It is clear that the rancour in this text has been worked up from a temperamental dislike to a pitch of satirical abhorrence calculated to appeal to his German readers, but the observation contained within it is nevertheless of interest when we consider the more extended comments of Weerth, from which I now append a longer extract, in order to give you an impression of the context of the remarks on music:

''One can live well almost anywhere; but in an English factory town – a Frenchman would die there on the third day, that's for sure! He wouldn't find any society to speak of and nobody to speak to! And the Italian would shoot himself because he would often not see any blue sky for two months on end; and the Polish Jew would hang himself – who knows why! It's only the German, whom you find all over the world, that you meet here too, year in, year out. The German never dies out. He gets accustomed to everything and takes his quiet sociability with him over land and sea.
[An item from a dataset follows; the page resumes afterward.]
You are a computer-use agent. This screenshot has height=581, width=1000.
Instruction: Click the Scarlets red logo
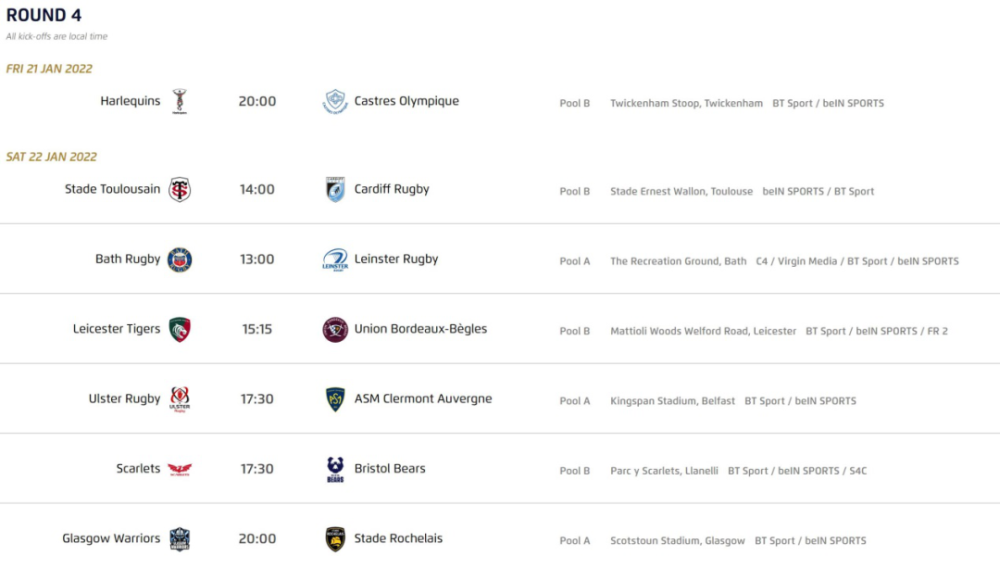(x=180, y=469)
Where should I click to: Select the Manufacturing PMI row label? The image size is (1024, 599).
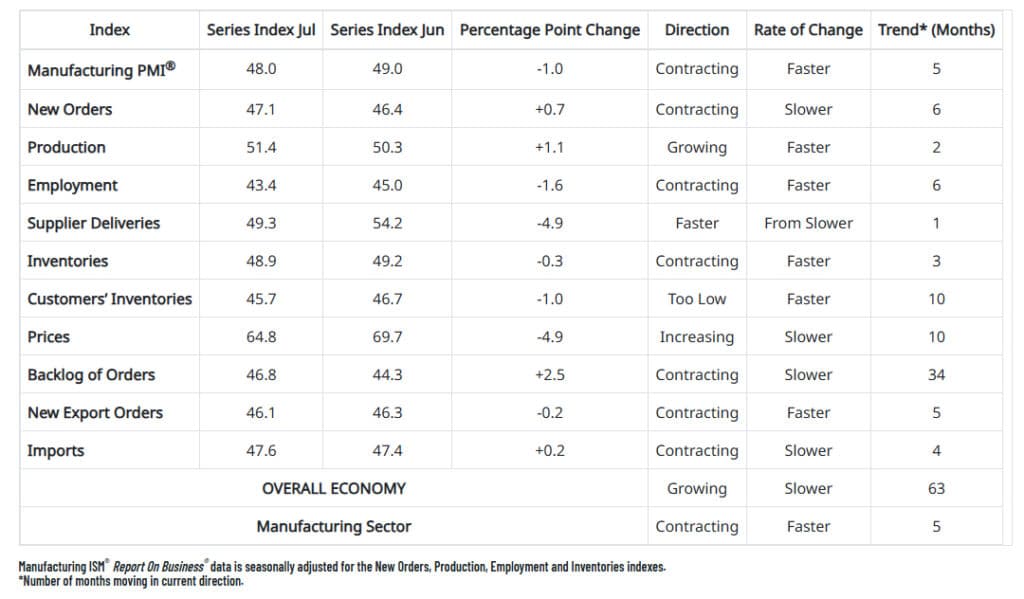pos(101,69)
From Birmingham I permitted myself to be sent off to the West Riding of the county of Yorkshire and I was delighted by the charming landscape. I lived in that part of England for two years and still find myself yearning to be back there again, or at least for the country life in that region. Everywhere the most magnificent hills, the loveliest valleys and the most smiling fields! Little springs bubble up from every gorge, purl through the rocks and are lost beneath the branches of the alder trees and in the emerald verdancy of the meadows. Gnarled and frizzy-leafed oaks wreathe round the sides of the hills, which are seldom very high and roll down towards the plains on gentle slopes. These hills are littered with villages and country houses, where the ivy is encouraged to grow luxuriantly aloft gaily entwining the walls – and which are almost always surrounded by the daintiest gardens. The construction style of these houses is extremely simple; but as they are all made of white sandstone, a material found in large quantities throughout the whole region, they have the pleasantest and cleanliest appearance you can imagine. Even the smallest and simplest house in Yorkshire, if it is made of this sandstone and is not too old, looks like a little castle against the background of the beauteous green meadows and mountain swards.

Moreover there blows on these Yorkshire heights the purest and loveliest air; it strews roses on the cheeks of all the country maids, and one is genuinely amazed at the host of blooming faces, which are of course what the English on the Continent noticeably lack.

The superb orderliness that prevails in the arrangement and fencing of the fields, in the disposition of the paths and the use of the meadows and watercourses allows one to survey the whole area with nothing but satisfaction.

The season had already made considerable progress when I first arrived in Yorkshire; only a few meadows seemed yet to resist the hand of approaching winter and glimmered with a mellow green.

The people sitting next to me on the coach delighted in their beautiful countryside no less than I, despite having seen it perhaps a hundred times before. With their coats buttoned up to the top, their necks, mouths and chins wrapped in a thick kerchief and their hands in their pockets, they sat so stiffly on the benches fitted on the top of the coach that one could not help seeing poles before one's eyes. If someone wished to regard his neighbour during their conversation he had to turn his whole body round, for their necks were so firmly bound up that a simple movement of the head was almost impossible.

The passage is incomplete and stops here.